For some, the Elf on the Shelf doll, with its doe-eyed gaze and cherubic face, has become a whimsical holiday tradition — one that helpfully reminds children to stay out of trouble in the lead-up to Christmas.
For others — like, say, digital technology professor Laura Pinto — the Elf on the Shelf is “a capillary form of power that normalizes the voluntary surrender of privacy, teaching young people to blindly accept panoptic surveillance and” [deep breath] “reify hegemonic power.”
The latter perspective is detailed in “Who’s the Boss,” a paper published by the Canadian Centre for Policy Alternatives, in which Pinto and co-author Selena Nemorin argue that the popular seasonal doll is preparing a generation of children to uncritically accept “increasingly intrusive (albeit whimsically packaged) modes of surveillance.”
Before you burst out laughing, know that Pinto comes across as extremely friendly and not at all paranoid on the phone. She’s also completely serious.
“The Elf on the Shelf” is both a book and a doll. The former is a soft pixie scout elf that parents are instructed to hide around the house. The accompanying book, written in rhyme, tells a Christmas-themed story that explains how Santa Claus keeps tabs on who is naughty and who is nice.
The book describes elves hiding in children’s homes each day during the holidays to monitor their behavior before returning to the North Pole each night with a report for “the boss.”

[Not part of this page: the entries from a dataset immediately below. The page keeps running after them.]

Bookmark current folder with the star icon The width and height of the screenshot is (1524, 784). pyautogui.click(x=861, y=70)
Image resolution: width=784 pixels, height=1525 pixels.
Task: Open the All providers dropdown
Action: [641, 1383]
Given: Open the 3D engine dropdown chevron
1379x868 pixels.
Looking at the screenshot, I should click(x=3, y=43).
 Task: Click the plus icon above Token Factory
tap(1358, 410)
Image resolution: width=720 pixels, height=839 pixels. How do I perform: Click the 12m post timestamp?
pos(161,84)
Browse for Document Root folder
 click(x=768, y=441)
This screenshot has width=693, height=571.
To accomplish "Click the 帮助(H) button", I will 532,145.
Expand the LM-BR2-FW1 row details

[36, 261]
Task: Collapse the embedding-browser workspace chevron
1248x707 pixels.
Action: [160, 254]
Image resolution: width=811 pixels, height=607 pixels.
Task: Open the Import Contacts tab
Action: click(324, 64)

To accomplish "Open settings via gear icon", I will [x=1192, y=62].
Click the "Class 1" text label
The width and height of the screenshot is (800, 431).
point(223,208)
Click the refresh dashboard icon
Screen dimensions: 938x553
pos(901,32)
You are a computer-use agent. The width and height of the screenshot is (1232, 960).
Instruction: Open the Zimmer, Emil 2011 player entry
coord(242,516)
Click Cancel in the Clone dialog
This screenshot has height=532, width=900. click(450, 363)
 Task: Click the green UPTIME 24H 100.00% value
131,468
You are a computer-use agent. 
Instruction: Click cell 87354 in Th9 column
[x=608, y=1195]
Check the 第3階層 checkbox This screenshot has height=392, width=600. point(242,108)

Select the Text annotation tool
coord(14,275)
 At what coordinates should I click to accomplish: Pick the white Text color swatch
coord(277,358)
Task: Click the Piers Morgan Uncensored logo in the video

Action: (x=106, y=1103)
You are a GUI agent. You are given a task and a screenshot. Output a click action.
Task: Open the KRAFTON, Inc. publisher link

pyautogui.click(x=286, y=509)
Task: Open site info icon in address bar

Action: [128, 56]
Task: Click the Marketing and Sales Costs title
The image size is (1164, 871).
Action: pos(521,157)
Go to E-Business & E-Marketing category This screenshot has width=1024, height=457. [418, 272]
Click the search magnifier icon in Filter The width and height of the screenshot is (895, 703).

Because we live in a world grappling with corporate smartphone surveillance, behavior management apps in the classroom and private communication interceptions by various governments, Pinto — a digital technology professor at the University of Ontario Institute of Technology — sees the Elf on the Shelf dolls as one development among many threatening our collective definition of privacy.
If she’s right, in all likelihood she’s fighting a losing battle. The Elf on the Shelf book sold over 6 million copies and joined the Macy’s Thanksgiving parade last year, according to the Daily Mail.
“I don’t think the elf is a conspiracy and I realize we’re talking about a toy,” Pinto told The Post. “It sounds humorous, but we argue that if a kid is okay with this bureaucratic elf spying on them in their home, it normalizes the idea of surveillance and in the future restrictions on our privacy might be more easily accepted.”